“Lasciate dormire la Cina, perché al suo risveglio il mondo tremerà”: sono le celeberrime parole che Napoleone profferì in riferimento ad un paese enorme di cui egli riconosceva le risorse e le potenzialità latenti. Le previsioni dello stratega francese si stanno forse avverando, ma a quale prezzo?
Tanti giovani, 30 anni fa, piangevano di rabbia e delusione, in Piazza Tienanmen. Ore di sciopero della fame in una piazza lasciata senza acqua e senza scappatoie, se non la perseveranza. Uno sciopero più vicino ai sogni di tanti Don Chisciotte probabilmente consapevoli che il loro sacrificio non avrebbe sortito effetti.
Quel 1989 fa riaffiorare alla memoria di molti ciò che sarebbe successo di lì a pochi mesi, la caduta del Muro di Berlino, il collasso definitivo dell’Unione Sovietica, intrappolata in una guerra fredda logorante ed estenuante, fino alla resa. La Cina, la vera non allineata tra i paesi non allineati, resse il colpo. Non cadde a Tienanmen come non cadde dopo le turbolente vicende internazionali post-89, protagonista delle quali il cadavere del socialismo e dell’internazionale comunista.
I giornali parlano in questi giorni soltanto della crudele repressione che l’esercito cinese esercitò sulla folla, sulle organizzazioni, sul dissenso. Ma cosa è successo, quali sono gli antefatti, quali gli effetti di una vicenda tuttora di così grande risonanza?
Il tentativo di far cadere tutto nell’oblio della storia
Il 15 aprile 1989 muore il segretario del Partito comunista cinese, Hu Yaobang. Nel giorno dei funerali gli studenti scendono in piazza Tienanmen chiedendo di incontrare il premier Li Peng e dando inizio così allo sciopero all’Università. Un mese dopo, il 13 maggio, migliaia di studenti occupano piazza Tienanmen accusando il governo di corruzione. La visita di Gorbaciov a metà maggio diviene il pretesto per esacerbare le proteste. Inneggiando alle perestrojka, la piazza di Tienanmen diventa ben presto il rituale di un sacrificio politico. Consapevoli dopo poche ore che il governo cinese non sarebbe sceso a compromessi, ogni parola al megafono un’ombra ferita, una lezione interrotta, un’occasione perduta, un sacrificio collettivo.

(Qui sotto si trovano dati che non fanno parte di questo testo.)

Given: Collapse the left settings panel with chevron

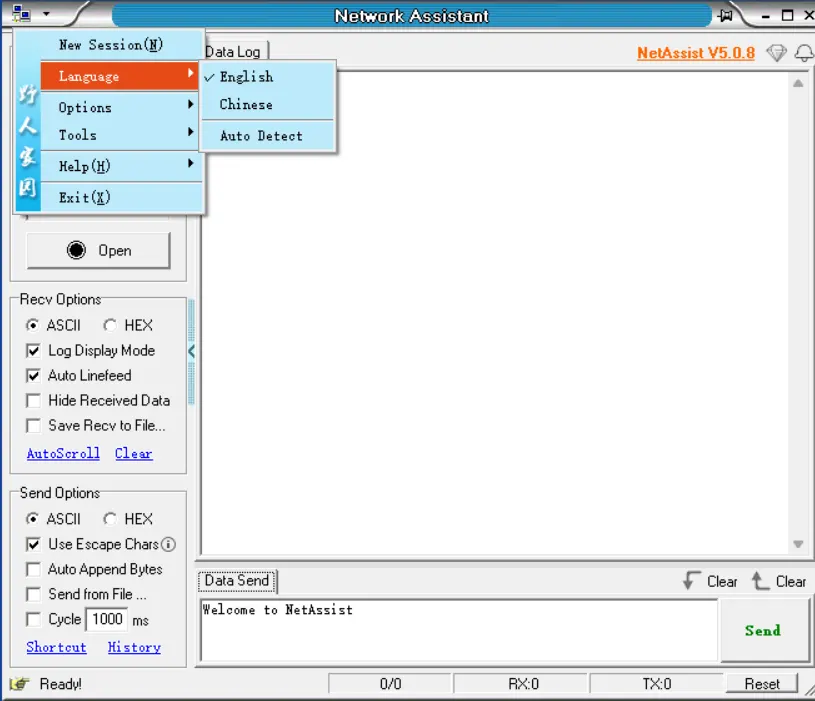Looking at the screenshot, I should pyautogui.click(x=191, y=351).
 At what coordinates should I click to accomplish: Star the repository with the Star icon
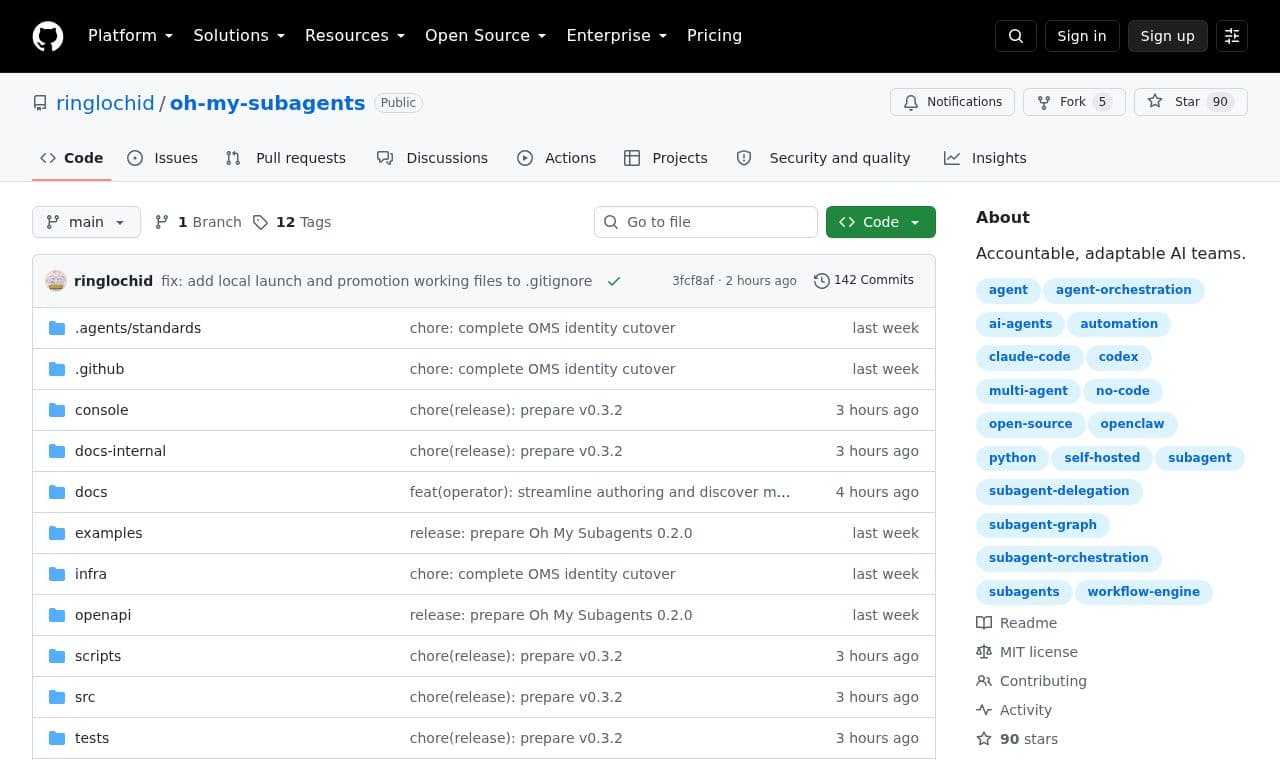coord(1155,102)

Nella notte tra il 3 e il 4 giugno 1989 l’esercito si muove verso piazza Tienanmen e apre il fuoco sugli studenti. Su ordine di Deng Xiaoping, l’Esercito popolare di liberazione (Epl) usò la forza per sgomberare i manifestanti riunitisi da quasi due mesi nel centro della capitale per chiedere democrazia: «Chiediamo qualcosa, per esempio il diritto di parola», uno dei timidi slogan della protesta. Qualche ora dopo, il tentativo di far cadere tutto nell’oblio della storia era già in atto. La Cina non ricorda piazza Tienanmen, lo fa la stampa straniera, lo fanno i capi di Stato che vogliono mettere in cattiva luce il paese, lo fanno gli analisti come pretesto per parlare dell’attuale potere economico cinese. In Cina una campana di silenzio e tutto intorno voci che bussano forte.

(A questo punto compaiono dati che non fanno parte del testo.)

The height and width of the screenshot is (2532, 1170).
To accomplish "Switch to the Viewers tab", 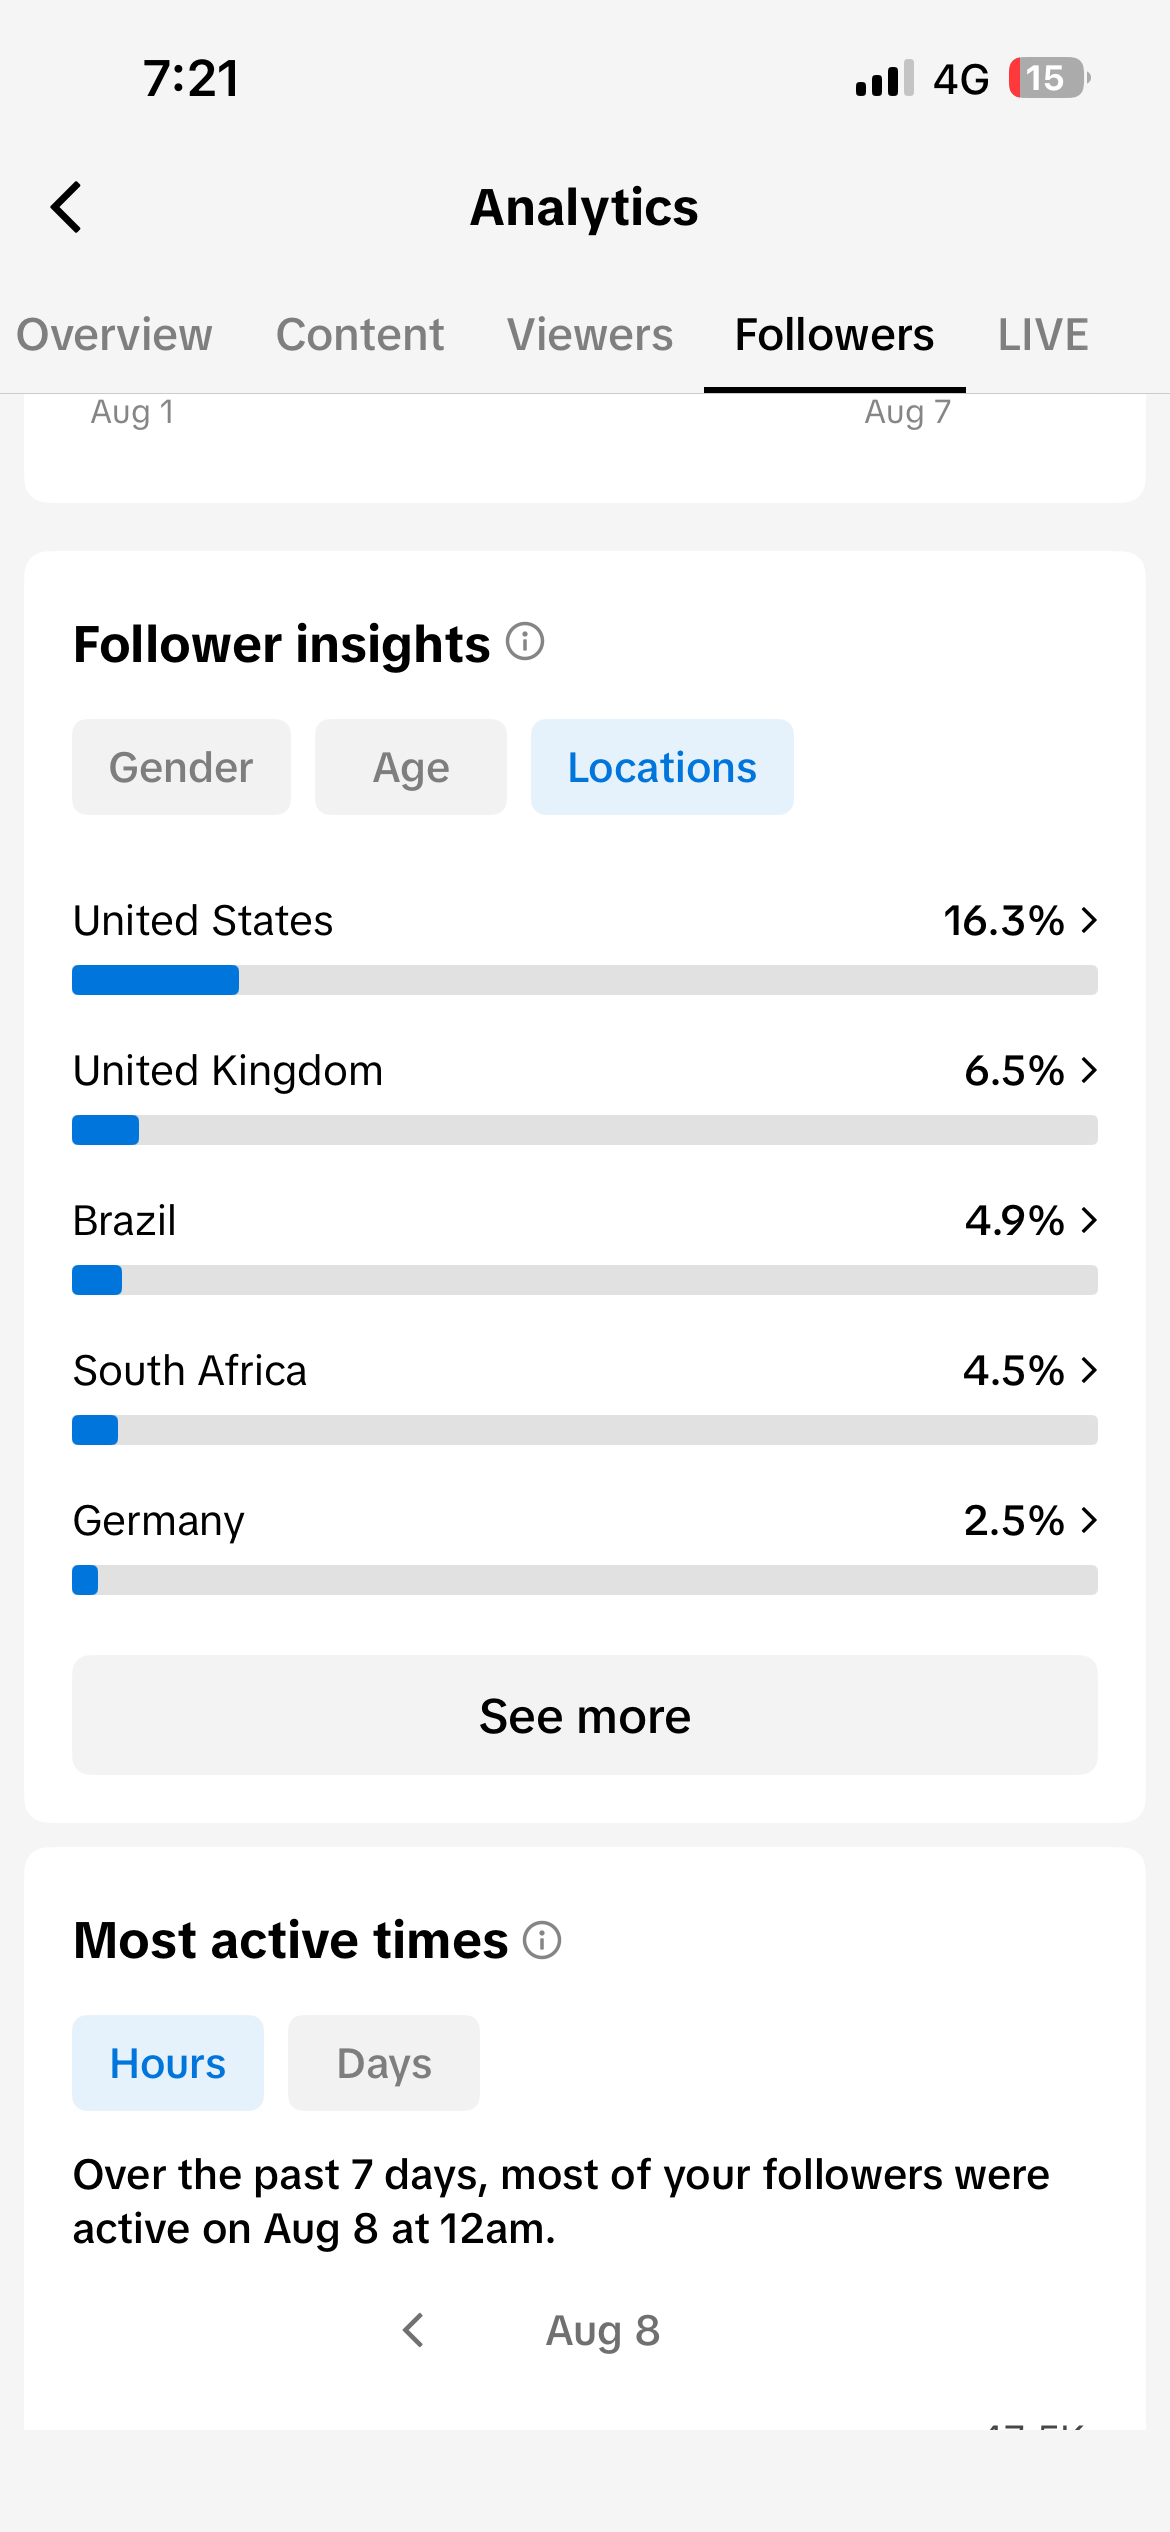I will click(590, 334).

Piazza Tienanmen, un’operazione necessaria?
Secondo quanto riporta anche il Limes, una delle principali riviste di geopolitica in Italia, la scelta della repressione non è vista dal governo come un errore da seppellire nei meandri del non detto, ma un’operazione necessaria affinché vicende simili non si ripresentino. Un editoriale di Global Times, versione inglese del Huanqiu Shibao, ha definito gli “incidenti” di Tiananmen “come un vaccino per la società cinese” che l’ha resa “immune contro qualunque grande tumulto politico futuro”.
L’organismo cinese ha forse distrutto il virus della democrazia, ma esistono microrganismi latenti, che sopravvivono dentro gli organismi in maniera silente e si scatenano alla minima fragilità. L’esercizio del soft power cinese potrebbe perdere di efficacia, la nuova Via della Seta divenire una via di feltro duro, i confini ideologici trasformarsi in un ostacolo per l’apparentemente inarrestabile avanzata cinese. Ogni sistema chiuso non appena si apre troppo rischia di straripare. Gli argini del Partito comunista cinese sembrano ancora molto resistenti, ma a volte basta un piccolo errore e scoppia il Vajont.